Defendant's sole contention is that the evidence is insufficient to sustain the judgment because it does not show that defendant possessed the narcotic.
Redrick lived in and managed a rooming house owned by Henry C. Smith. On September 28, 1959, Police Officer Hanks went to Redrick's room and told him that he understood that he was selling narcotics. Redrick denied this and Officer Hanks asked him whether he had any narcotics in his room. Redrick stated that he did not and, in response to Officer Hanks' request gave him permission to search the room. Officer Hanks searched but found nothing. Looking further around the rooming house, Hanks noticed a storeroom which was locked with a padlock. He asked defendant whether he had a key to the storeroom. Defendant stated that he did not. Officer Hanks then called on Smith, the owner of the building; he told Smith that he was a police officer and that he was conducting a narcotics investigation of the defendant. Hanks requested permission to enter the storeroom in the rooming house and asked for a key. Smith stated that defendant had the key. The storeroom was used only by Smith and the defendant, and there was only one key to it. Smith kept the key in his shop and gave it to defendant from time to time. He had noticed that the key was gone ‘three or four days' before September 28, and he had asked Redrick whether he had the key and Redrick told him that he did have it.

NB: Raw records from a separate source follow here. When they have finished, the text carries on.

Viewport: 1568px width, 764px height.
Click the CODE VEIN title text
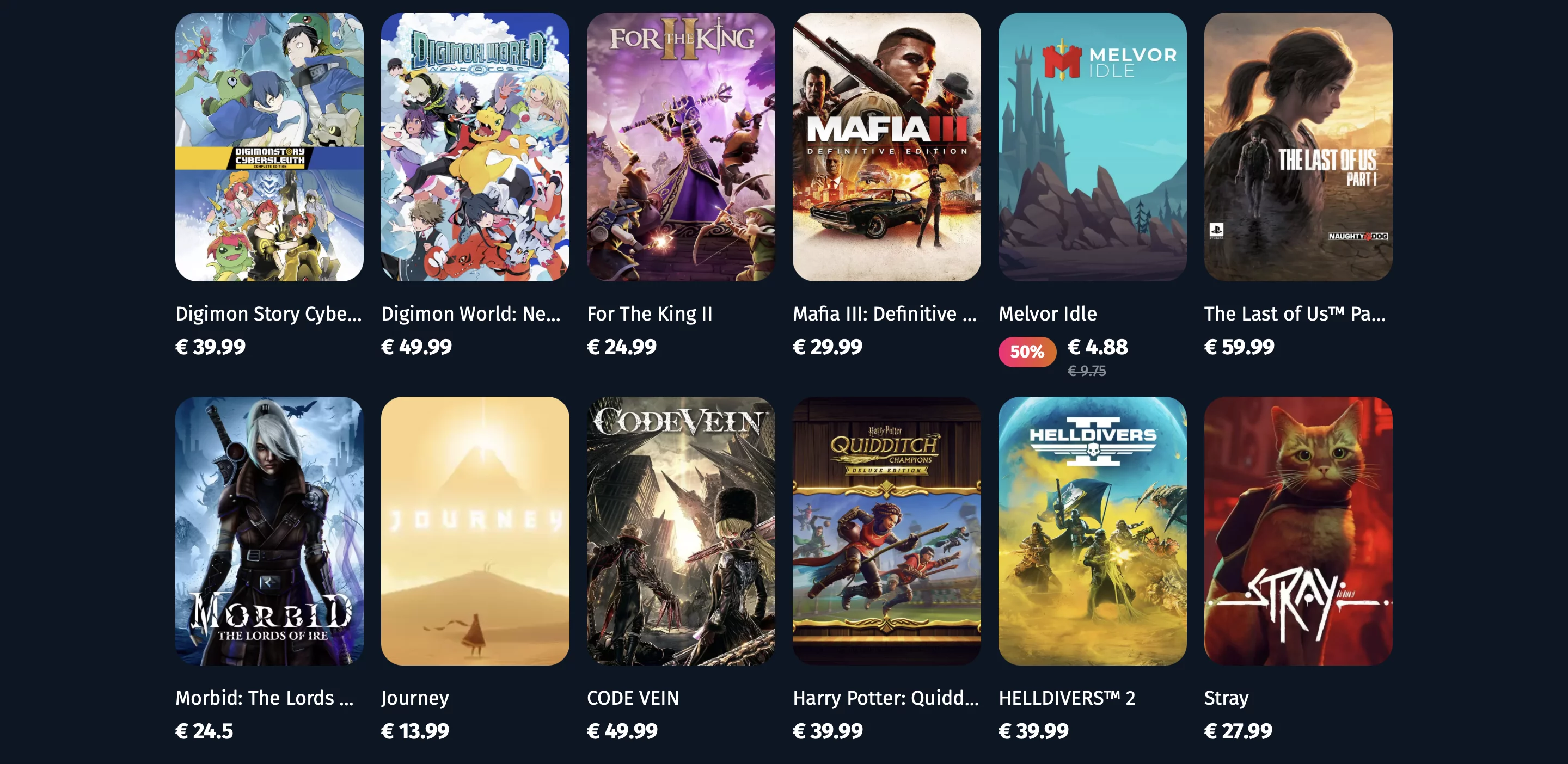point(633,698)
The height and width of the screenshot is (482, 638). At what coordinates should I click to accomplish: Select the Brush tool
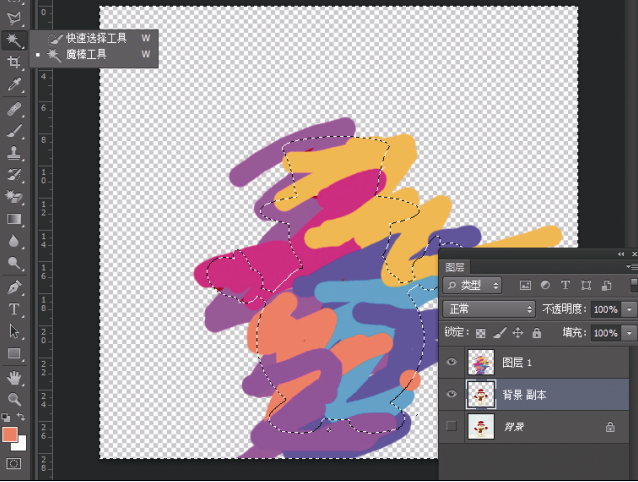(x=14, y=131)
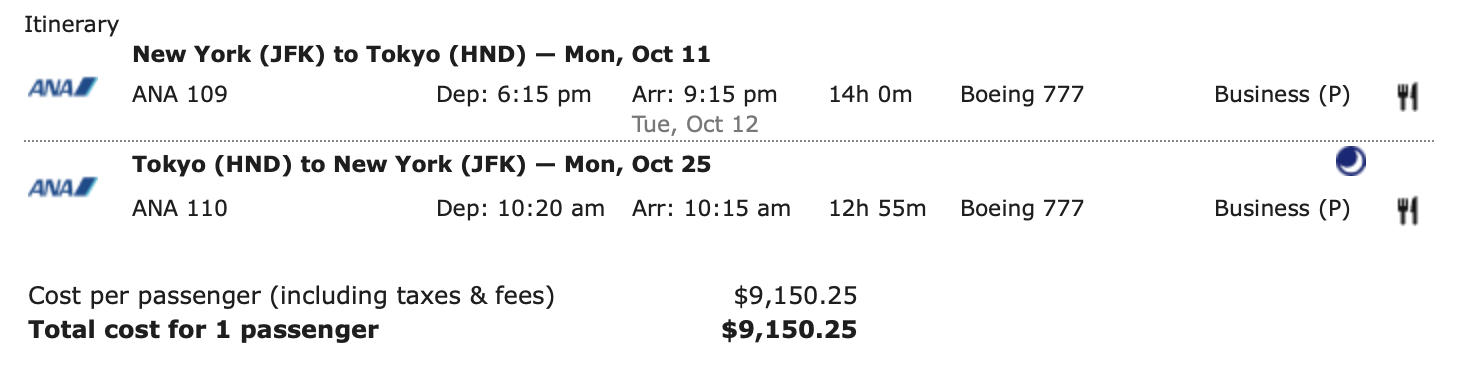Click the 12h 55m flight duration
Viewport: 1460px width, 374px height.
[x=877, y=209]
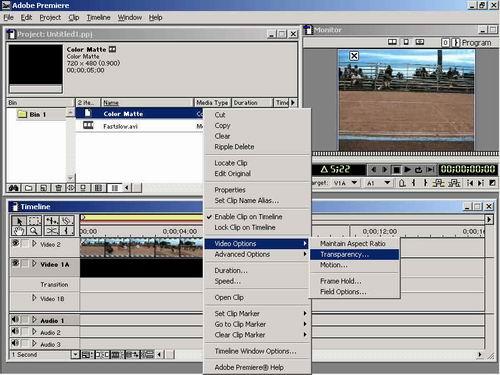Open the V1A target dropdown
Viewport: 500px width, 375px height.
[354, 183]
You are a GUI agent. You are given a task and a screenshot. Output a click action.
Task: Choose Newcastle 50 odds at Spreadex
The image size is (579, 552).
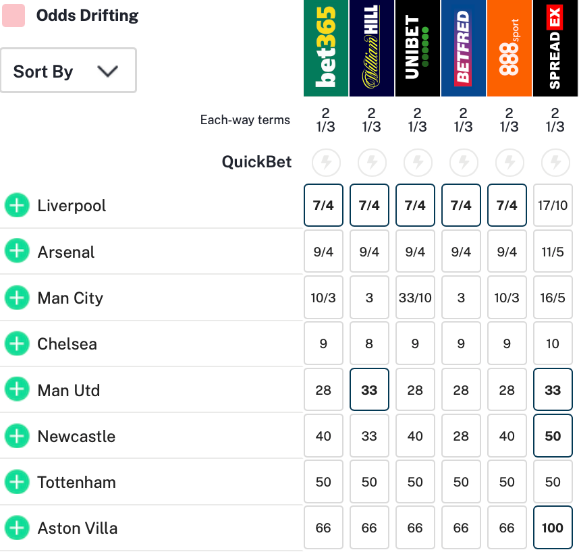(x=553, y=436)

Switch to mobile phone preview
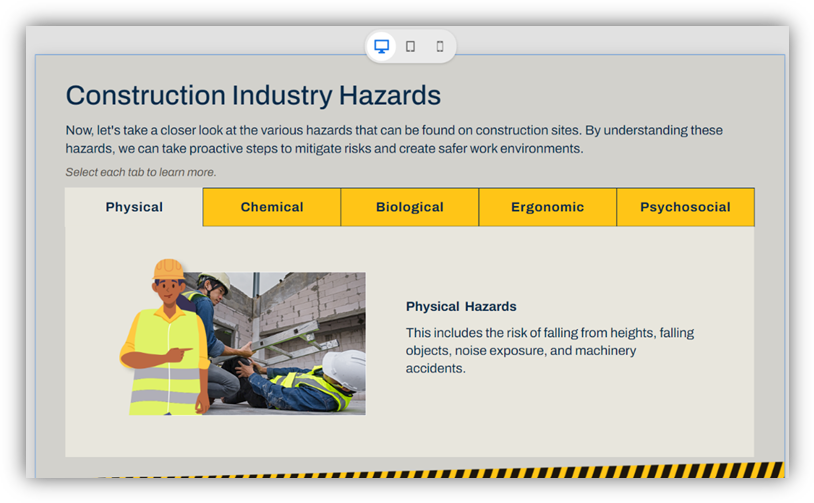(439, 46)
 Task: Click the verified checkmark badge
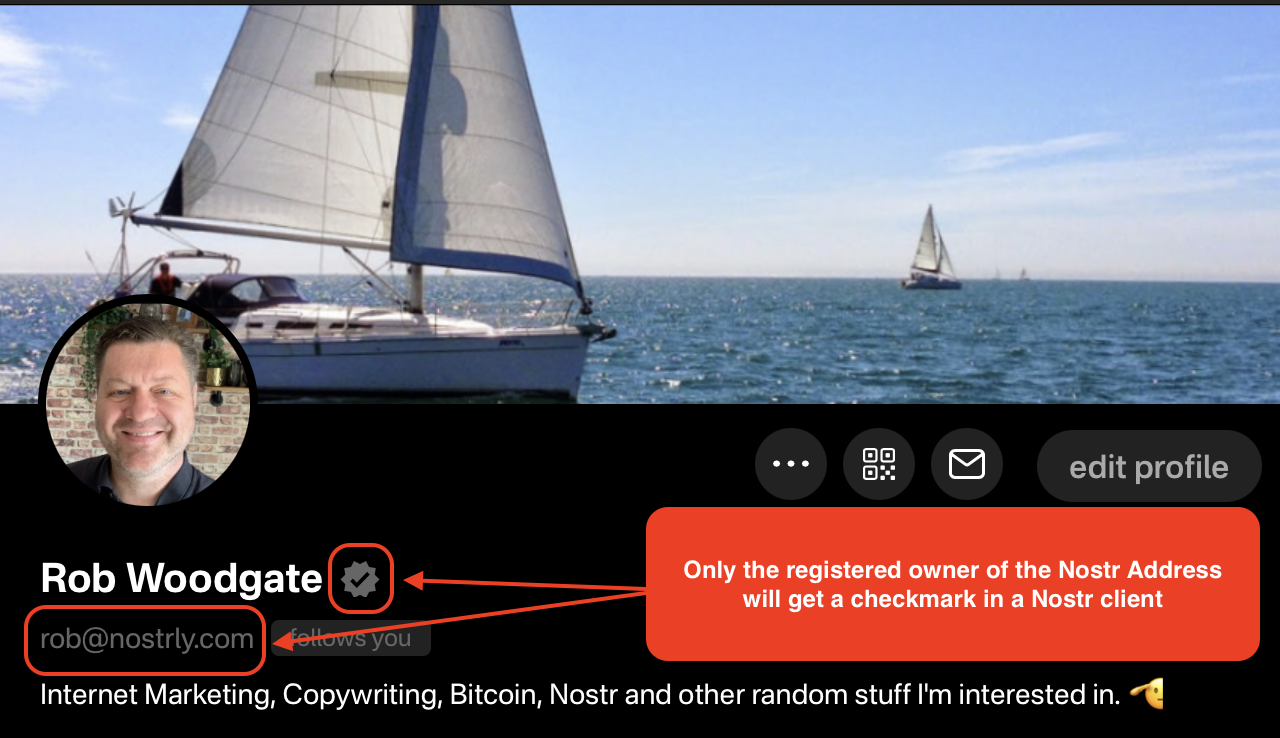point(360,578)
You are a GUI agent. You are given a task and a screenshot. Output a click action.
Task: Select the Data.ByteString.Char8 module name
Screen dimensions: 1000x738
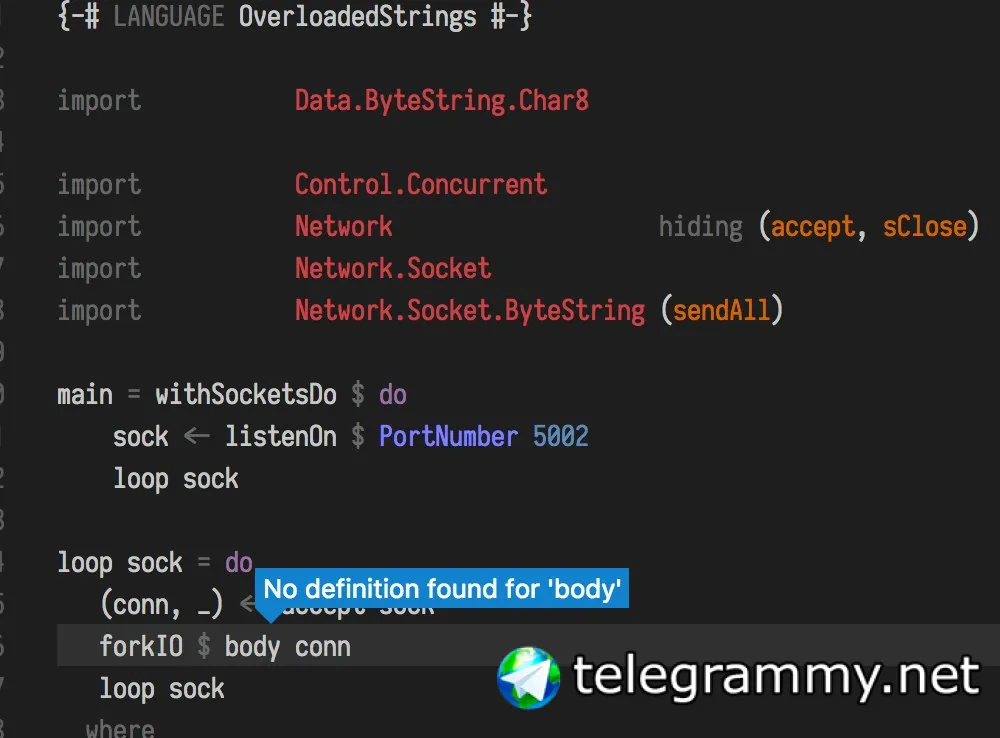pyautogui.click(x=441, y=100)
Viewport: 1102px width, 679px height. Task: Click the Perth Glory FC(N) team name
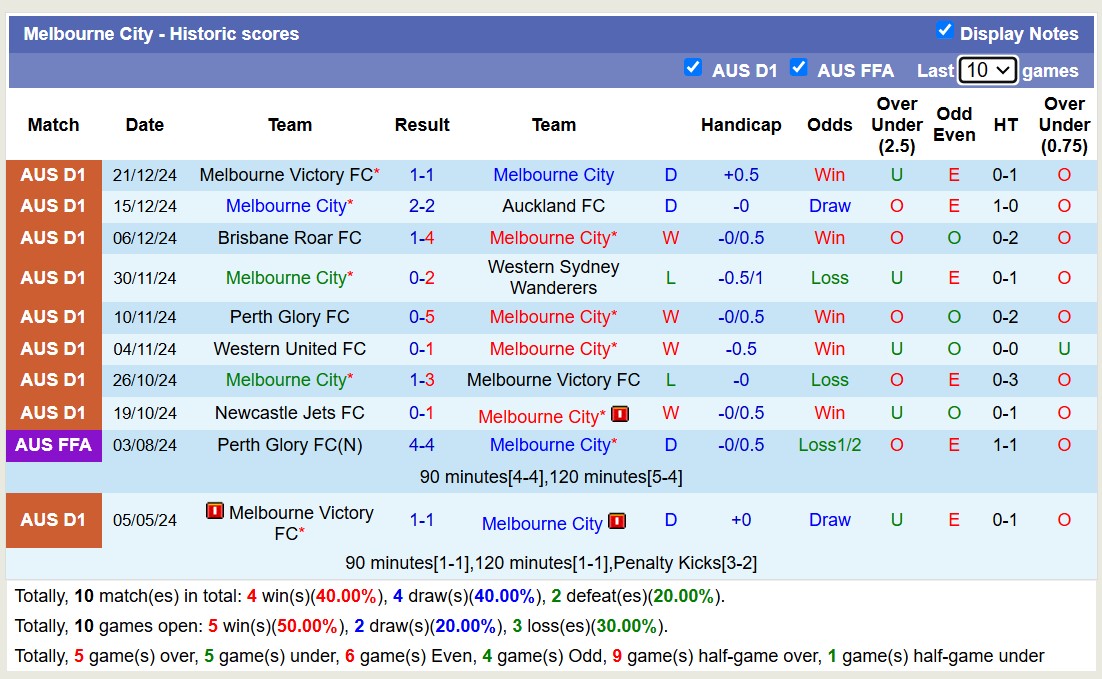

Smith gave Officer Hanks permission to enter the storeroom. Inside the room the officer found a small brown cloth coin purse inside a folding bed. The purse contained ten white paper-wrapped bindles. Each of them contained heroin. Redrick was arrested. He denied any knowledge of the heroin, and denied having a key to the storeroom. He stated that approximately three weeks previously he had had possession of the key but that he no longer had it.
Redrick was asked by the police, ‘How come you started fooling with narcotics again, Johnny?’ He replied, ‘Well, when I got out of the joint, there wasn't any work to be had, and what could I do? I didn't want to starve; so I went back to fooling with narcotics again.’ He told the police that he had been purchasing the contraband from a person named Blackburn in ounce and half ounce quantities.
Defendant did not testify in his own behalf or present any witnesses or offer any evidence in his own defense.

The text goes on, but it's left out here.